**WORK ORDER**. Run through the records and show each line that includes the string "screenshot".
_ _ _
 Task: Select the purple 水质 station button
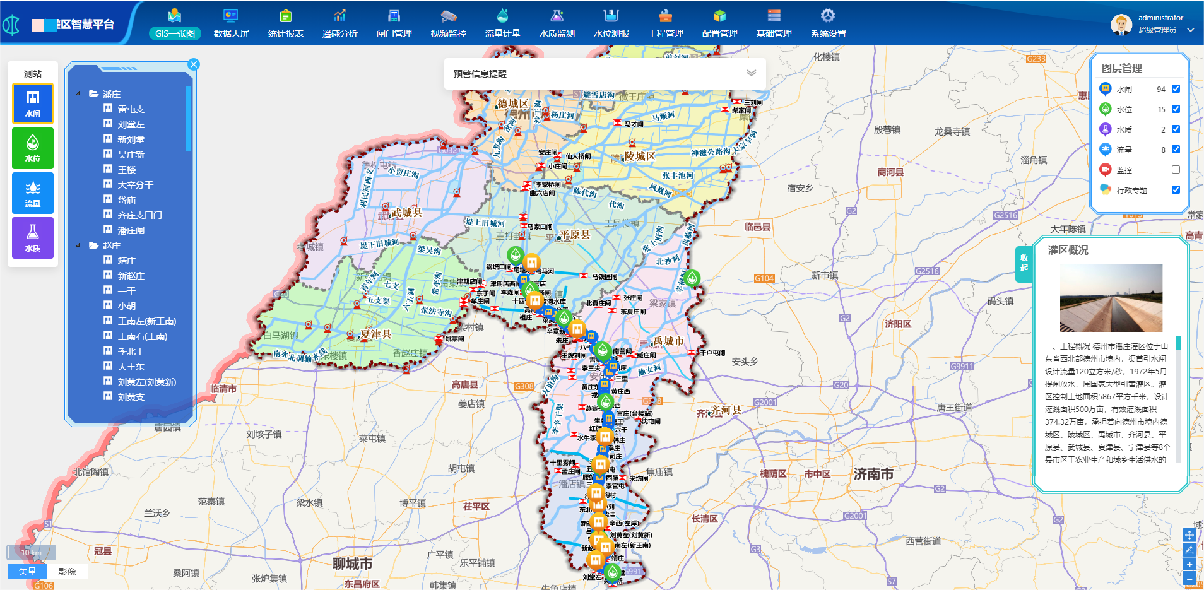click(32, 238)
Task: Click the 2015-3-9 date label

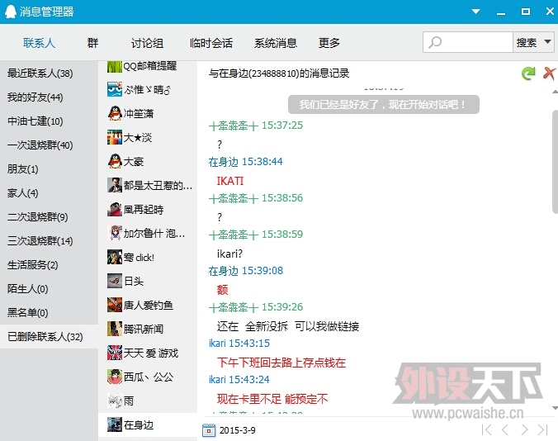Action: [x=238, y=429]
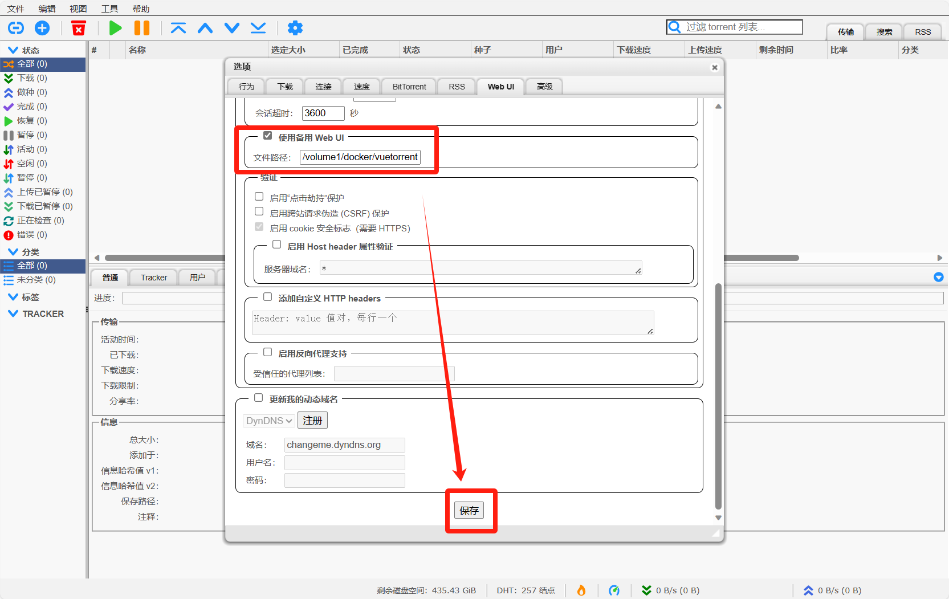
Task: Enable 启用反向代理支持 checkbox
Action: 267,352
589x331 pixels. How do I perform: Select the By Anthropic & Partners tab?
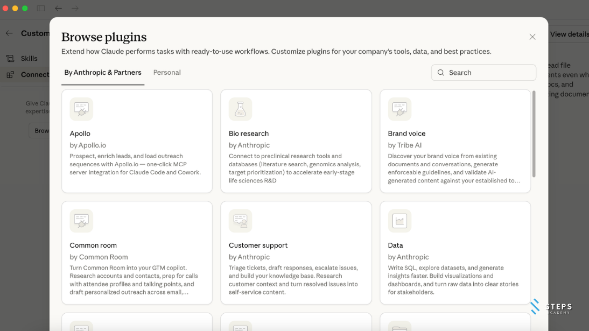pyautogui.click(x=103, y=73)
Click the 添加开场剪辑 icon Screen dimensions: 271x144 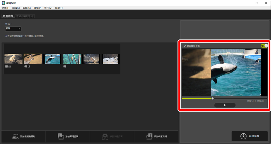coord(60,137)
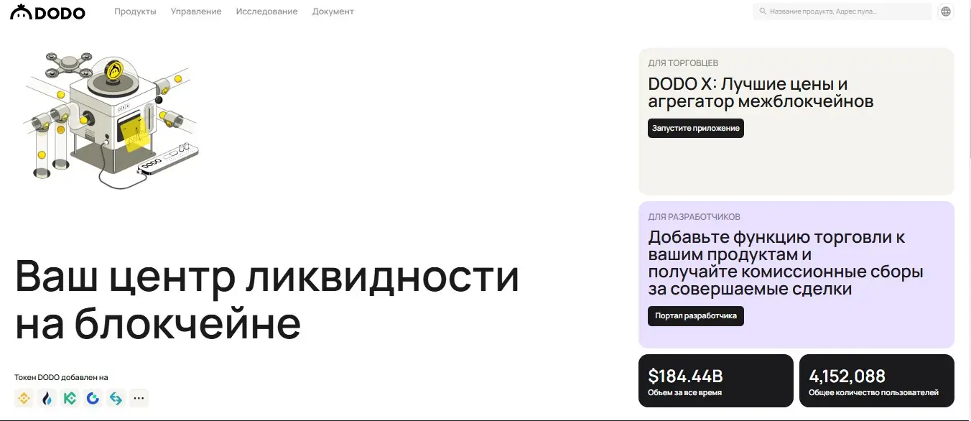Screen dimensions: 971x421
Task: Expand the Управление menu
Action: [195, 11]
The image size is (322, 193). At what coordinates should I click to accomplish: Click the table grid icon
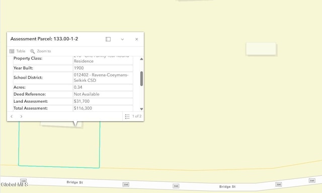click(x=12, y=51)
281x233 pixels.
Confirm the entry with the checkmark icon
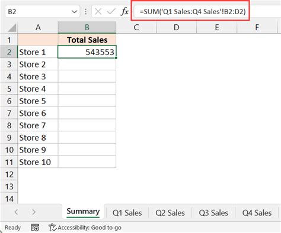(111, 11)
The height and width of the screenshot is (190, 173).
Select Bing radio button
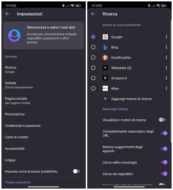pos(93,47)
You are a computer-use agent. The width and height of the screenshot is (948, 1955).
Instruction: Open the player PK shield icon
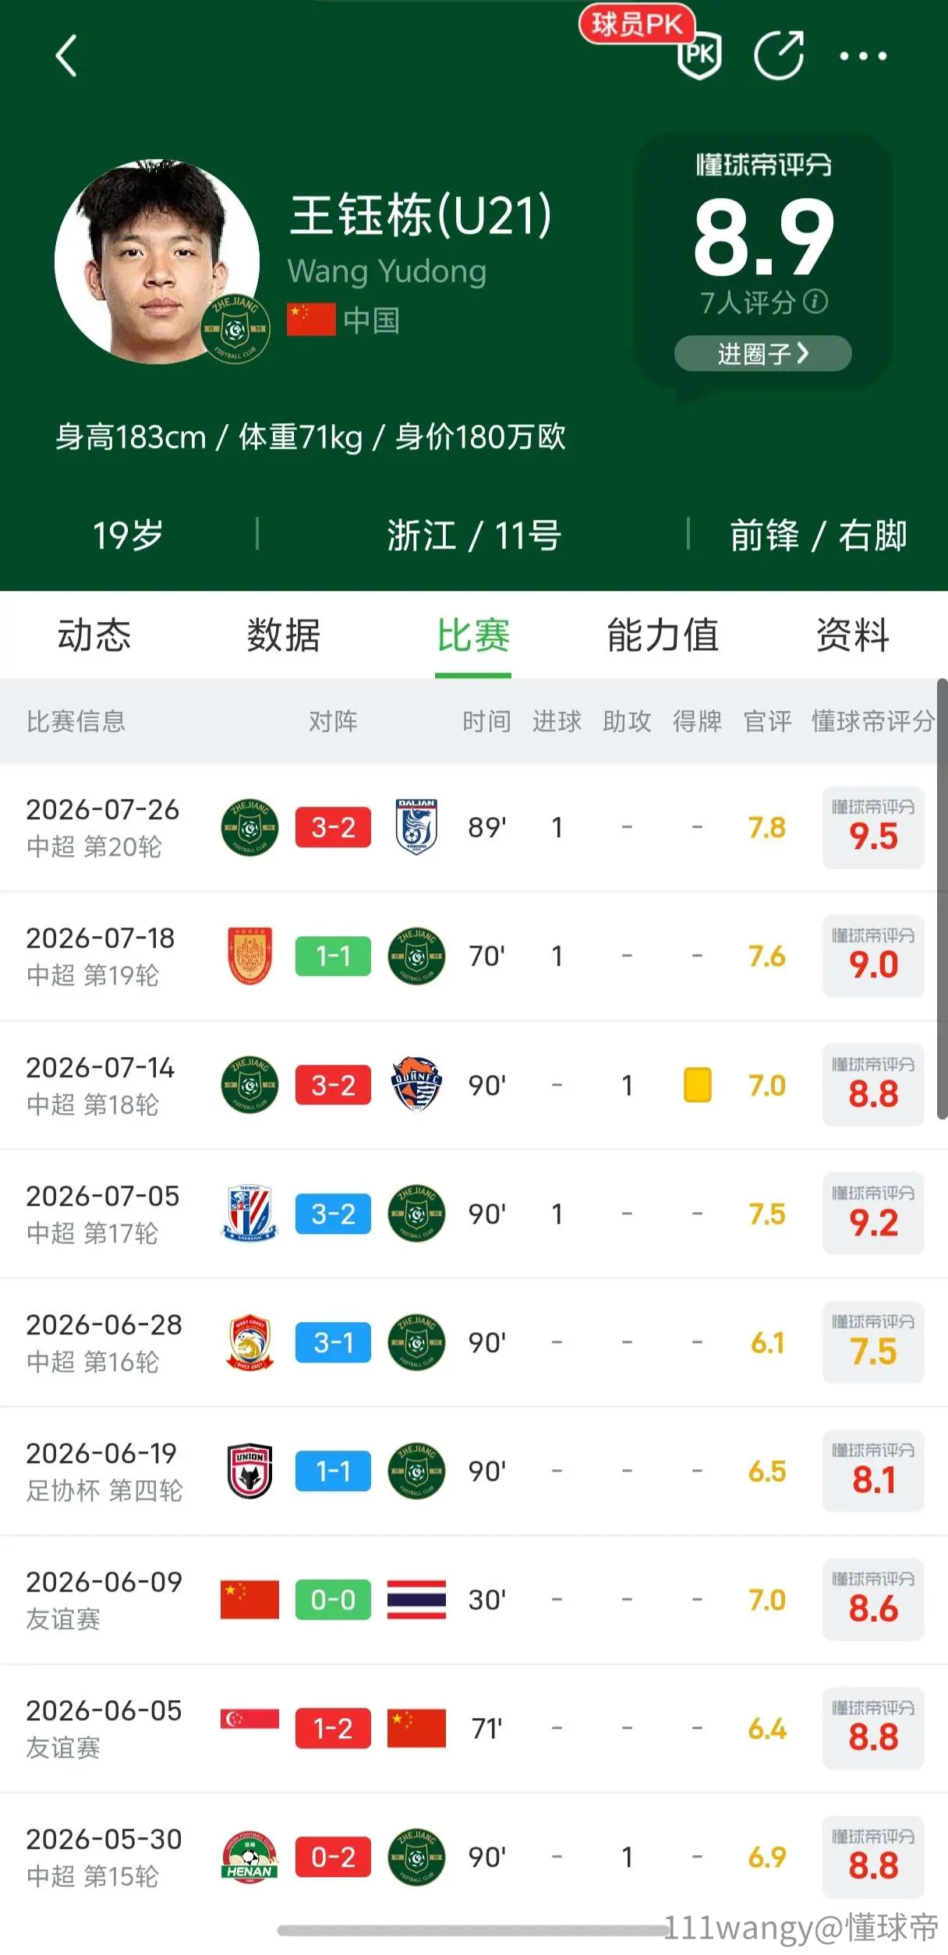click(699, 55)
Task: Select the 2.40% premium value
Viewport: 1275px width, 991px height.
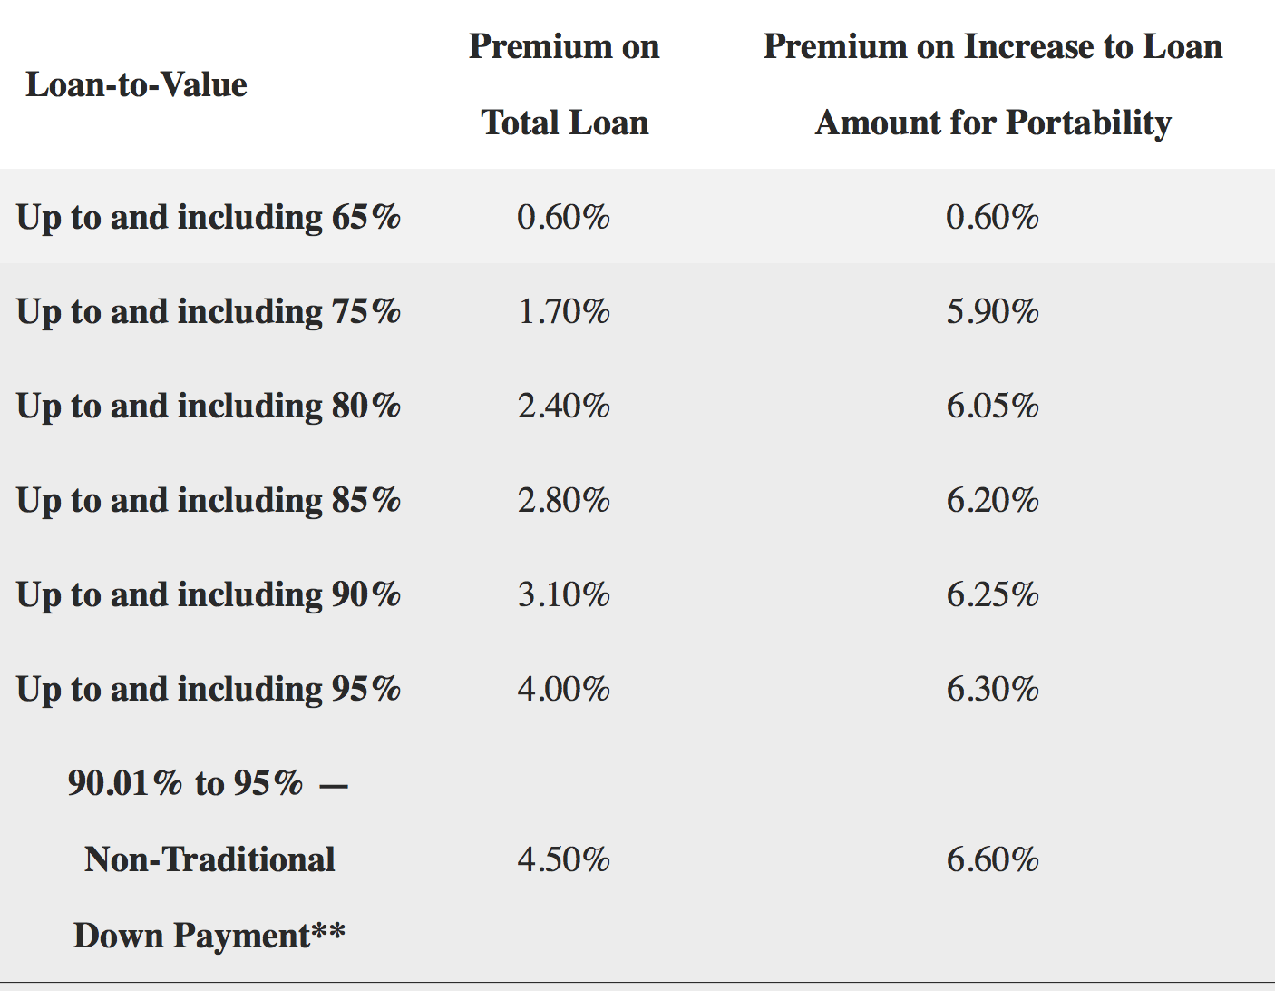Action: coord(564,407)
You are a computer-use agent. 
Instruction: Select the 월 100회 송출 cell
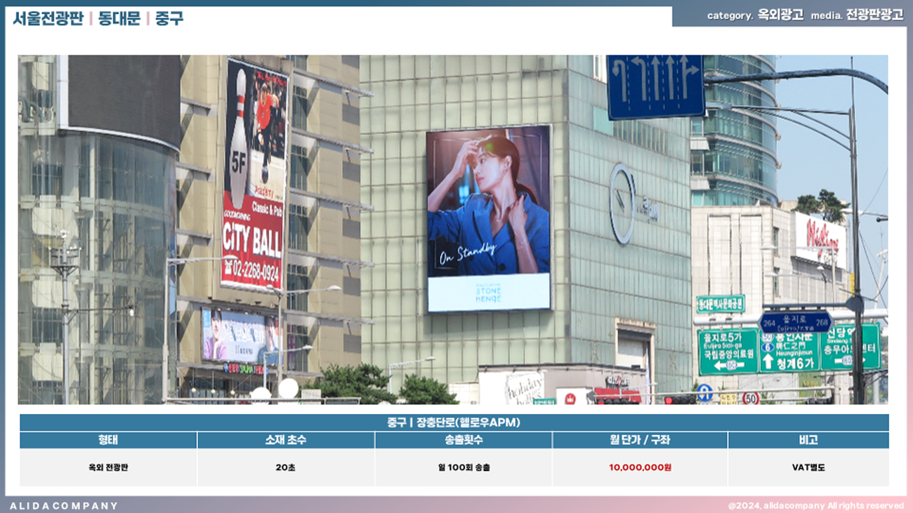coord(463,467)

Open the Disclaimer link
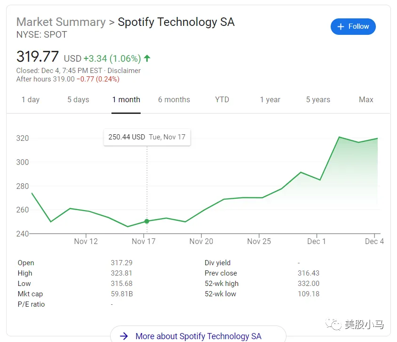coord(124,71)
_ _ _
**SOLVED PROBLEM**.
The height and width of the screenshot is (190, 173).
You are a computer-use agent. The width and height of the screenshot is (948, 1955).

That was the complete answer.